* [Exercise set]
- 1) In the club membership bylaws, how long must someone be an Associate member before applying for Regular membership?
- 2) Carry on with the club membership bylaws, starting after their final sentence.

1b. Associate Membership is open to persons over the age of eighteen, who subscribe to the purpose of the Club. They must be in good standing with the American Kennel Club. All new applicants shall apply to become Associate members; after two years as an Associate member one may apply for Regular membership. Associate members shall enjoy all the privileges of Regular Membership and invitations to all Club events, but shall not be eligible to vote on any matter, or to serve on the nominating committee, or to nominate candidates for membership or hold office.

1c. Junior Membership is open to persons up to the age of eighteen who subscribe to the purpose of our Club. At the age of eighteen, Juniors may apply for Regular membership. Junior members shall enjoy all the privileges of Regular Membership and invitations to all Club events, but shall not be eligible to vote on any matter, or to serve on the nominating committee, or to nominate candidates for membership or hold office.

Section 2. Membership Dues.

The annual dues for Regular Membership shall not exceed $50.00; for Associate Membership, $45.00; for Junior Membership, $10.00. Members joining the Club after June 30th of any year shall pay half the annual dues of that year.

Section 3. Election to Membership.

3a.  Every candidate for membership shall be proposed by a Regular member of the Club and must be in good standing with the American Kennel Club and agree to abide by the rules, constitution, and bylaws of IWANE. The annual dues must be paid within thirty days after the election of the candidate or the election shall be void. The properly completed application form will include the name, profession and residence of the candidate and shall be sent to the Secretary for application review and presentation to the board.

* [Raw data]
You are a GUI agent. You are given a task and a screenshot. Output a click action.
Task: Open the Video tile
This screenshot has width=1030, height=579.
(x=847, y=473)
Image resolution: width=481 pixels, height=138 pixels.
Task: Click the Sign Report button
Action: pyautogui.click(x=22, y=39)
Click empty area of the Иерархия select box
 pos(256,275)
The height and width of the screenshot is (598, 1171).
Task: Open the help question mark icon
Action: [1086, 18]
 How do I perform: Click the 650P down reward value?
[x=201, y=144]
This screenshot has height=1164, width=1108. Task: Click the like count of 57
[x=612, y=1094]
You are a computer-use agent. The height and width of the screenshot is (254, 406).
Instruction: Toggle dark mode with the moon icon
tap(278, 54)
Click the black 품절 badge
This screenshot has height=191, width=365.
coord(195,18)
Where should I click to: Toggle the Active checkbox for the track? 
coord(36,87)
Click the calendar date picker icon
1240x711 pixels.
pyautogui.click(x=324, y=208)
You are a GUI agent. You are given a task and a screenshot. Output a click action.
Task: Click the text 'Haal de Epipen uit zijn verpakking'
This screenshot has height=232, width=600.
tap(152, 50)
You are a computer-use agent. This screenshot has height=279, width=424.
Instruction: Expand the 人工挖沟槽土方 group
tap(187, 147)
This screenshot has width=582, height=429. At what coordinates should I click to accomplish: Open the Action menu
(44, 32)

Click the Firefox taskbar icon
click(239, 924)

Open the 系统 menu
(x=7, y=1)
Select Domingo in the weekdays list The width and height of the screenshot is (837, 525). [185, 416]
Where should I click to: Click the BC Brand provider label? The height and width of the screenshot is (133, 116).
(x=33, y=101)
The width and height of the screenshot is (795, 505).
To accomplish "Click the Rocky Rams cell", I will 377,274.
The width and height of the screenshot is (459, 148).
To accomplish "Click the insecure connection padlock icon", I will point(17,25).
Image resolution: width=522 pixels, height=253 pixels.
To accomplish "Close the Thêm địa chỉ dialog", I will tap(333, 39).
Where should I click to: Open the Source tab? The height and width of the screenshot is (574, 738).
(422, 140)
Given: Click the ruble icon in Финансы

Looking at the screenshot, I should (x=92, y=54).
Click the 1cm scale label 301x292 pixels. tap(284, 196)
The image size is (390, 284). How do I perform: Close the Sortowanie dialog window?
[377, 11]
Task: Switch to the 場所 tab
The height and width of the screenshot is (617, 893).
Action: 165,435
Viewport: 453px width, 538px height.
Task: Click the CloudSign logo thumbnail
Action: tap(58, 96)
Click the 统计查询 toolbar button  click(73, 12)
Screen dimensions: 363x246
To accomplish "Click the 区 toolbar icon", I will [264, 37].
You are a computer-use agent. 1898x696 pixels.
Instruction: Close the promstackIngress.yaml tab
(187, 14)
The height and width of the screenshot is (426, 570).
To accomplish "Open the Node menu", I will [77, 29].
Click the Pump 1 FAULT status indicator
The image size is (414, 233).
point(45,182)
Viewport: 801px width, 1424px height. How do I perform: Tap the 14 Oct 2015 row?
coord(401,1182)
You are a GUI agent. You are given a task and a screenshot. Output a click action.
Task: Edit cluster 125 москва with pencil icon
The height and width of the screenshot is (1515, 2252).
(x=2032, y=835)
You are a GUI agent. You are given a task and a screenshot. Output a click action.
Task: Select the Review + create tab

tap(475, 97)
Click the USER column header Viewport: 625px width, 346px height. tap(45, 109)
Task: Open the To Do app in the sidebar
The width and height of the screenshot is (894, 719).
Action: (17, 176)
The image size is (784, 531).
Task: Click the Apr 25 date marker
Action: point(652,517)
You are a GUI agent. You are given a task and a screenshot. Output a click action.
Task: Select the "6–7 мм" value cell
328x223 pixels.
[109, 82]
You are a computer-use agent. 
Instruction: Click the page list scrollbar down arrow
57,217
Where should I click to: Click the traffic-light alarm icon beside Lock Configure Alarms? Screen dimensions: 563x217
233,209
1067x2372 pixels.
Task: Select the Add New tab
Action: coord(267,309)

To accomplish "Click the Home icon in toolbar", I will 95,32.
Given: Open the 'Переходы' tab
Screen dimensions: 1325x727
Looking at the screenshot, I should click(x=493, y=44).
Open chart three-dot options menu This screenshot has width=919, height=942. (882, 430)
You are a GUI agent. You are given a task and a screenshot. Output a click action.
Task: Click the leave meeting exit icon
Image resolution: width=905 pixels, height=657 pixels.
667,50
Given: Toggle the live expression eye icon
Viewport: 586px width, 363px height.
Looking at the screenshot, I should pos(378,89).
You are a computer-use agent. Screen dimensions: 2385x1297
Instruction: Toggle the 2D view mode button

* [Exercise results]
- 1) Two years.

- 2)
3b. Balloting for members shall be held only at meetings of the Board of Directors. To elect any candidate, four votes must be cast. If there are two negative votes, the application will be tabled until the next Board meeting. The candidate will be so advised and given the opportunity to resubmit their application. Candidates whose names have been laid over two successive meetings of the Board must be presented at the next club meeting for a membership vote by secret ballot. Affirmative votes of 2/3 of the regular members present at the meeting are required to elect the candidate to membership. Applicants for membership who have been rejected by the club may not reapply within six months after such rejection.

Section 4. Termination/Resignation of Membership.

The interest of any member in the property of the Club ceases with the termination of his/her membership. Memberships may be terminated:

4a. by resignation. All resignations must be in writing addressed to the Secretary. No member can resign while he is in debt to the Club. 

4b. by lapsing. Notice shall be mailed by January 15th of each year to each member that his/her annual dues are payable by February 15th. In no case may a person be entitled to vote, nominate any person for office, be a candidate for office or hold office whose dues are lapsed. A membership will be considered as lapsed and automatically terminated if such member’s dues remain unpaid before the Annual meeting. However, the Board of Directors may grant an

additional 90 days of grace to such delinquent members in meritorious cases.

4cby expulsion. A membership may be terminated by expulsion as provided in Article VI of these bylaws.

Article II

Meetings and Voting

Section 1. Club Meetings.

Written notice of each general meeting shall be mailed or emailed at least three (3) weeks prior to the date of the meeting by the secretary of the club. The quorum for such meetings shall be a majority of the Board plus 10% of the regular members in good standing. Meetings shall be held in the greater Worcester, Massachusetts area at such hour and place as may be designated by the Board of Directors. Membership meetings can also be held either through video conferencing or other audio-visual means.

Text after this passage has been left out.